Van Houten was 19 when she and other members of the sect stabbed to death, in August 1969, the wealthy grocer from Los Angeles, Leno LaBianca and his wife, Rosemary, who allegedly stripped Leno LaBianca's body and stained the blood of the couple on the walls.

The murders took place the day after the other Manson fans, not to mention Van Houten, pregnant actress Sharon Tate and four other people in a violence that sowed fear across Los Angeles and ravaged the nation.

No one who took part in the killings of Tate-LaBianca was released from prison. It was the first time Newsom had refused parole for Van Houten, while former Gov. Jerry Brown was refusing his release twice.

"Nobody wants to put her name on her release, but when they speak frankly or privately, everyone wants her to go home," said Van Houten's lawyer, Rich Pfeiffer.

Newsom "is going to have more political aspirations that go far beyond the state of California, and he does not want this marking to be behind him," he added. "It's not a surprise, I would have been shocked when he said 'Go home.'"

Earlier this year, Newsom canceled a parole recommendation to release Manson scholar Robert Beausoleil for a murder unrelated to him. Beausoleil was found guilty of murdering musician Gary Hinman.

Newsom's decision on Van Houten described her involvement in detail, noting that after the killings she had "drunk chocolate milk in the LaBiancas refrigerator" before fleeing.

"The atrocious crimes perpetrated by Ms. Van Houten and other members of the Manson family in an attempt to incite social chaos continue to inspire fear to this day," Newsom wrote.

Van Houten still understands her responsibility and Manson's "violent and controlling actions," she said, and she continues to misunderstand why she was involved.

Van Houten's lawyer said in January, following his latest release recommendation, that the parole board had concluded that she had assumed full responsibility for her role in the parole board. murders.
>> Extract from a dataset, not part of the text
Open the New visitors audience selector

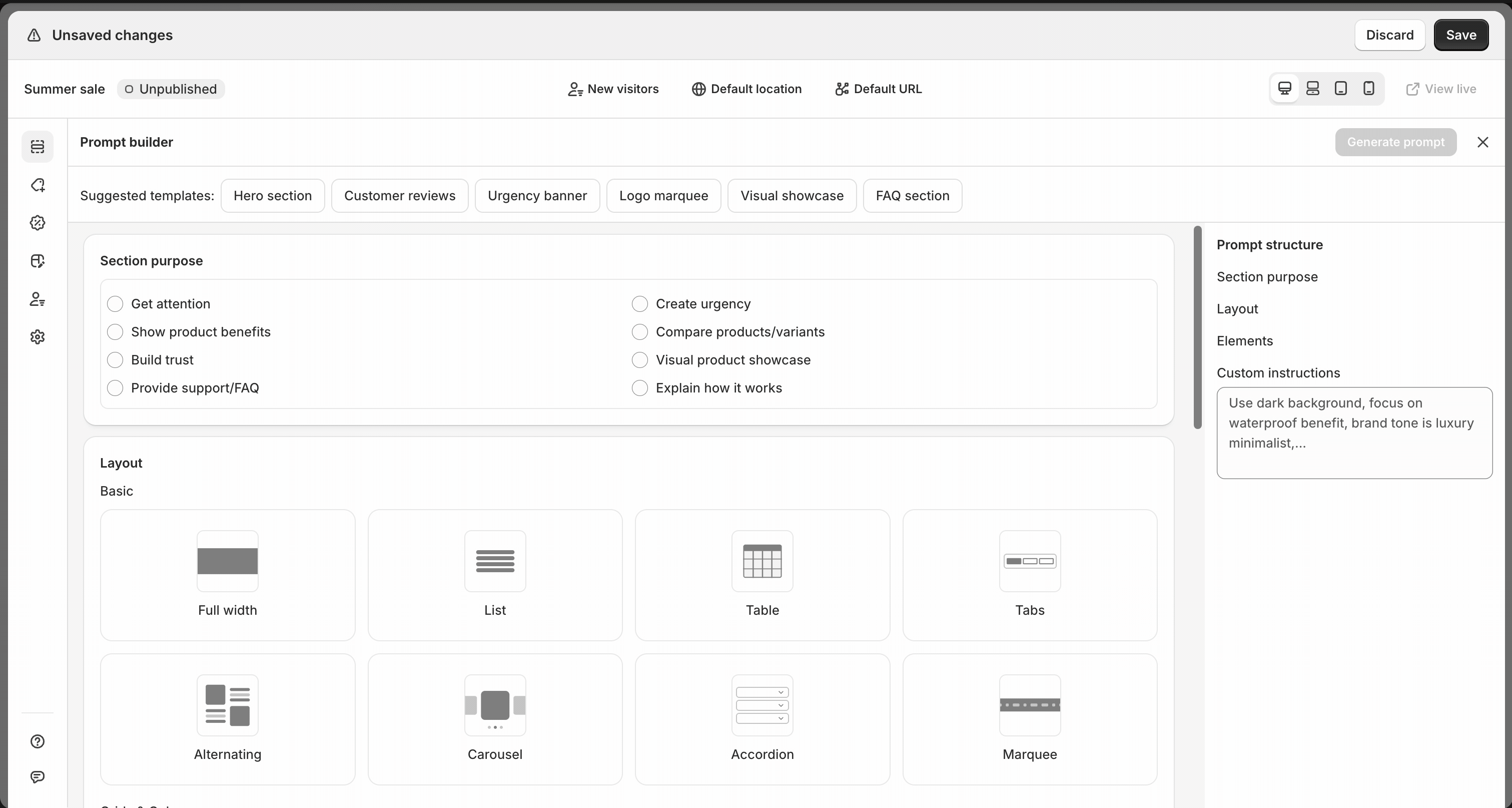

"She chose to go with Manson," Pfeiffer said. "She chose to listen to it, and she recognizes it."

Van Houten described a troubled childhood that led her to drug and hang out with outcasts. When she was 17, she and her boyfriend fled to San Francisco during the so-called 1967 Summer of Love.

She then met Manson during her trip to the coast. Manson was hiding with his "family" in an abandoned movie ranch in the suburbs of Los Angeles when he had launched a plan to unleash a race war by committing a series of random and terrifying murders.

Brown rejected Van Houten's parole in 2017 because he said she always blamed the cult leader too much for the murders. A Los Angeles Superior Court judge upheld Brown's decision last year, finding Van Houten "an unreasonable risk of harm to society".

A court of appeal will decide to maintain or reject this decision by the end of July.

"No governor will let her out," said Pfeiffer, Van Houten's lawyer, who is hoping with all his weight at the court of appeal. "They are required by law to enforce the law independently, they have to do it, whether the public is popular or not … and the law states that it should be released."

Manson and his supporters were sentenced to death in 1971, although the sentences were commuted to life imprisonment after the California Supreme Court declared the death penalty unconstitutional in 1972. The Van Houten case was overturned on appeal. life in prison.

Tate's sister, Debra Tate, has regularly appeared on parole and hearings to oppose the release of any Manson supporter. Although Van Houten did not take part in the murder of his sister, Tate stated that she did not deserve in any way to be released.

Van Houten's supporters said that she had been a model prisoner who had mentored dozens of inmates and helped them cope with their crimes.

Manson died in 2017 from natural causes in a California hospital while he was serving a life sentence.